___ SOURCE DATA ___

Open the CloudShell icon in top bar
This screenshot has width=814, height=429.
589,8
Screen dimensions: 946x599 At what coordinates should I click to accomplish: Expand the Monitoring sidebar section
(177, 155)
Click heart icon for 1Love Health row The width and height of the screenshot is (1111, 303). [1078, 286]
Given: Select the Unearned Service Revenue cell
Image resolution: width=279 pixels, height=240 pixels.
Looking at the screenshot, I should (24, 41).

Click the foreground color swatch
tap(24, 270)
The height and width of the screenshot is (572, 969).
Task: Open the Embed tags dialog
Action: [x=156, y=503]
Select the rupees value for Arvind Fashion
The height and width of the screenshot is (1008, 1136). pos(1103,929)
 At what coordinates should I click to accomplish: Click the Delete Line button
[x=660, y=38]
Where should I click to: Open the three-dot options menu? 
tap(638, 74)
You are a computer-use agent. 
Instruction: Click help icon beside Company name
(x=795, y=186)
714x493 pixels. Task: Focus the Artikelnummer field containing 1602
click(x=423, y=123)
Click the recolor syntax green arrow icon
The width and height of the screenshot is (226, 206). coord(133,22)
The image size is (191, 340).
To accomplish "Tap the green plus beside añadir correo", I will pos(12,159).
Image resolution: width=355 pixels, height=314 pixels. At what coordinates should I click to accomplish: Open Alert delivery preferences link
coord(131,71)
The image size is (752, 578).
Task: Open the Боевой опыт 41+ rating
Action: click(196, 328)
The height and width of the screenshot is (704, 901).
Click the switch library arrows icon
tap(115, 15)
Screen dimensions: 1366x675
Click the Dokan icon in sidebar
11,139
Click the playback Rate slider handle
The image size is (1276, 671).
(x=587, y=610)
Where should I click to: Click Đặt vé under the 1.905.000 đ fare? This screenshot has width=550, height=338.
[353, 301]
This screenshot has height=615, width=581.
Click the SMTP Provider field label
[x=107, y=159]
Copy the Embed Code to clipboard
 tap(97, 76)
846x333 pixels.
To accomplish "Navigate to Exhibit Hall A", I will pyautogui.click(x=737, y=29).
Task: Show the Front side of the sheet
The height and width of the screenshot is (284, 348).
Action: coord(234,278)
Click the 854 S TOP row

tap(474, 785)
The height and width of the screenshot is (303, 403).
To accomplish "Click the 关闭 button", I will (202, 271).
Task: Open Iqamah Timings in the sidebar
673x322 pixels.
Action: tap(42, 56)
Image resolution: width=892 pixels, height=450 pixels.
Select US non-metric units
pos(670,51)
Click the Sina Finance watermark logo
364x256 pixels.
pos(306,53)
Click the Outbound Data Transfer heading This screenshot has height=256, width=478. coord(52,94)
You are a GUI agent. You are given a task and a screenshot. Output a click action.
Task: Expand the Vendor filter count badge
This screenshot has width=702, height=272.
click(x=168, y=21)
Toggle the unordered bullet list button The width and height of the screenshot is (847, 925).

___

Reproduce the listing above exactly.

WRITTEN SOLUTION —
Open the CloudShell icon in top bar
This screenshot has width=814, height=429.
589,8
Screen dimensions: 946x599 At what coordinates should I click to accomplish: Expand the Monitoring sidebar section
(177, 155)
Click heart icon for 1Love Health row The width and height of the screenshot is (1111, 303). [1078, 286]
Given: Select the Unearned Service Revenue cell
Image resolution: width=279 pixels, height=240 pixels.
Looking at the screenshot, I should (24, 41).

Click the foreground color swatch
tap(24, 270)
The height and width of the screenshot is (572, 969).
Task: Open the Embed tags dialog
Action: [x=156, y=503]
Select the rupees value for Arvind Fashion
The height and width of the screenshot is (1008, 1136). pos(1103,929)
 At what coordinates should I click to accomplish: Click the Delete Line button
[x=660, y=38]
Where should I click to: Open the three-dot options menu? 
tap(638, 74)
You are a computer-use agent. 
Instruction: Click help icon beside Company name
(x=795, y=186)
714x493 pixels. Task: Focus the Artikelnummer field containing 1602
click(x=423, y=123)
Click the recolor syntax green arrow icon
The width and height of the screenshot is (226, 206). coord(133,22)
The image size is (191, 340).
To accomplish "Tap the green plus beside añadir correo", I will pos(12,159).
Image resolution: width=355 pixels, height=314 pixels. At what coordinates should I click to accomplish: Open Alert delivery preferences link
coord(131,71)
The image size is (752, 578).
Task: Open the Боевой опыт 41+ rating
Action: click(196, 328)
The height and width of the screenshot is (704, 901).
Click the switch library arrows icon
tap(115, 15)
Screen dimensions: 1366x675
Click the Dokan icon in sidebar
11,139
Click the playback Rate slider handle
The image size is (1276, 671).
(x=587, y=610)
Where should I click to: Click Đặt vé under the 1.905.000 đ fare? This screenshot has width=550, height=338.
[353, 301]
This screenshot has height=615, width=581.
Click the SMTP Provider field label
[x=107, y=159]
Copy the Embed Code to clipboard
 tap(97, 76)
846x333 pixels.
To accomplish "Navigate to Exhibit Hall A", I will pyautogui.click(x=737, y=29).
Task: Show the Front side of the sheet
The height and width of the screenshot is (284, 348).
Action: coord(234,278)
Click the 854 S TOP row

tap(474, 785)
The height and width of the screenshot is (303, 403).
To accomplish "Click the 关闭 button", I will (202, 271).
Task: Open Iqamah Timings in the sidebar
673x322 pixels.
Action: tap(42, 56)
Image resolution: width=892 pixels, height=450 pixels.
Select US non-metric units
pos(670,51)
Click the Sina Finance watermark logo
364x256 pixels.
pos(306,53)
Click the Outbound Data Transfer heading This screenshot has height=256, width=478. coord(52,94)
You are a GUI agent. You are given a task and a screenshot. Output a click action.
Task: Expand the Vendor filter count badge
This screenshot has width=702, height=272.
click(x=168, y=21)
Toggle the unordered bullet list button The width and height of the screenshot is (847, 925).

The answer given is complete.